— Кто привел?
— Неважно, — сказала Вероника и покраснела. — Не спрашивай, прошу… Это правда неважно.
— Ну ладно, — согласилась Марина, отмечая про себя такую несколько неожиданную реакцию Вероники.— Ты помнишь того мужика?
Вероника усмехнулась.
— Я ему стала рассказывать, какой у меня хороший муж и как ему трудно… дура была! Ну, трахнул он меня как попало… а потом всю ночь утешал.
— Ага. Значит, ты фактически верна Валентину.
— Да… конечно, если не считать…
— Ну разумеется, — развела Марина руками, — если не считать!
От ее едва ли не издевательского тона у Вероники испортилось настроение. Все было плохо. Красиво, а плохо. В игре имени Эриха Берна им с Зайкой не было продыху; Зайка еле отпросилась на несколько дней в Барселону… Как плохо без Зайки. Она подумала, что едва ли не боится Марины. Думала, сеанс их снова объединит… Ну и что ж, подумала она, что ты умная. А пизду выставляла мне навстречу… исходила запахами… стонала, кончала… Веронику передернуло от острого желания. Сопротивляться было невозможно.
— Хочу перерыв, — сказала она. — Мне нужно…
Она нервно огляделась. Марина молчала, уставивши на нее слегка потемневшие глаза.

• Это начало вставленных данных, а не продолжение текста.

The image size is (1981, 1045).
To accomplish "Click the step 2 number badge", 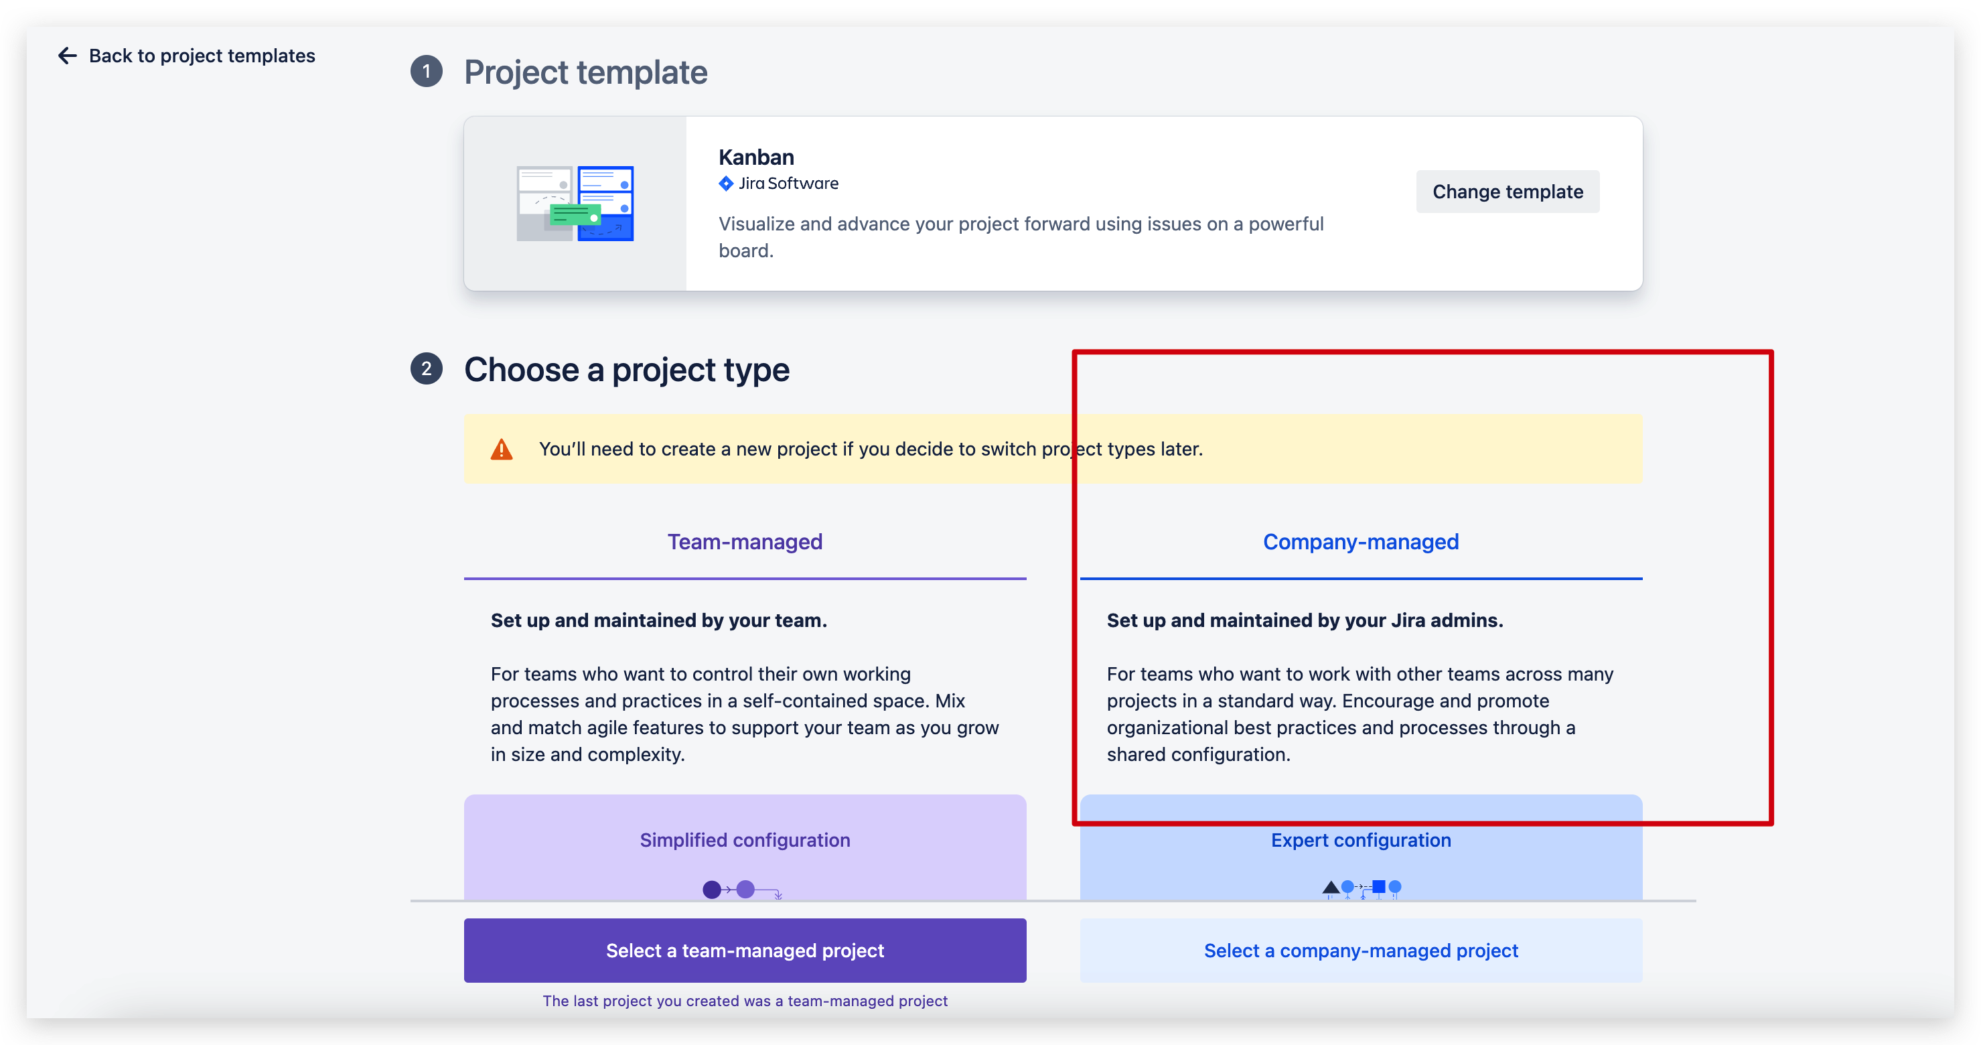I will click(x=426, y=369).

— Кончить, — буркнула Вероника. — Разрешается?
— Почему нет, — хмыкнула Марина. — За столом?
— Не подкалывай; ты знаешь, что у меня это громко. Схожу в туалет, что ли…
— Давай.
— Не хочешь со мной?
— А там чисто?
— Откуда мне знать? Здесь везде чисто…
— Ладно, — решила Марина. — Пошли.
Они пересекли зал и проследовали по указателю.
— Смотри, как положено — мужской и дамский.
— А что, мог быть на всех один?
— В такой маленькой кофейне — запросто.
— Я редко бываю в таких местах…
Туалет между тем оказался не только отдельным, но и даже на две кабинки, обе пустые. Они заперлись в одной из них, и опять Вероникой завладела проекция — «Французские Линии»… Зайка, устилающая бумагой белоснежное сиденье… ее пальчики… ее пальчики! Спеша, Вероника взялась одной рукой за локоть Марины — просто для устойчивости, не желая опираться на стенку — а другой проникла к себе в трусы. Она представила себе, что это не ее пальчик, а Зайкин. Она прикрыла глаза и тихо застонала. Голоса за дверью… молодые девичьи голоса… ругались матом, и это было в кайф… так недавно…
Она представила себе, как те зашли, как заговорили о блядских туфлях и ноющих ноженьках… о бабе Наде… и пахнуло чем-то родимым, утраченным… Она почувствовала слезы в своих закрытых глазах. И, будто отзываясь на ее мысленную мольбу, дверь в туалет отворилась — точно так же, как и тогда… Это наши, мелькнуло в голове Вероники; ну — скажите же что-нибудь! Спиздите мыло!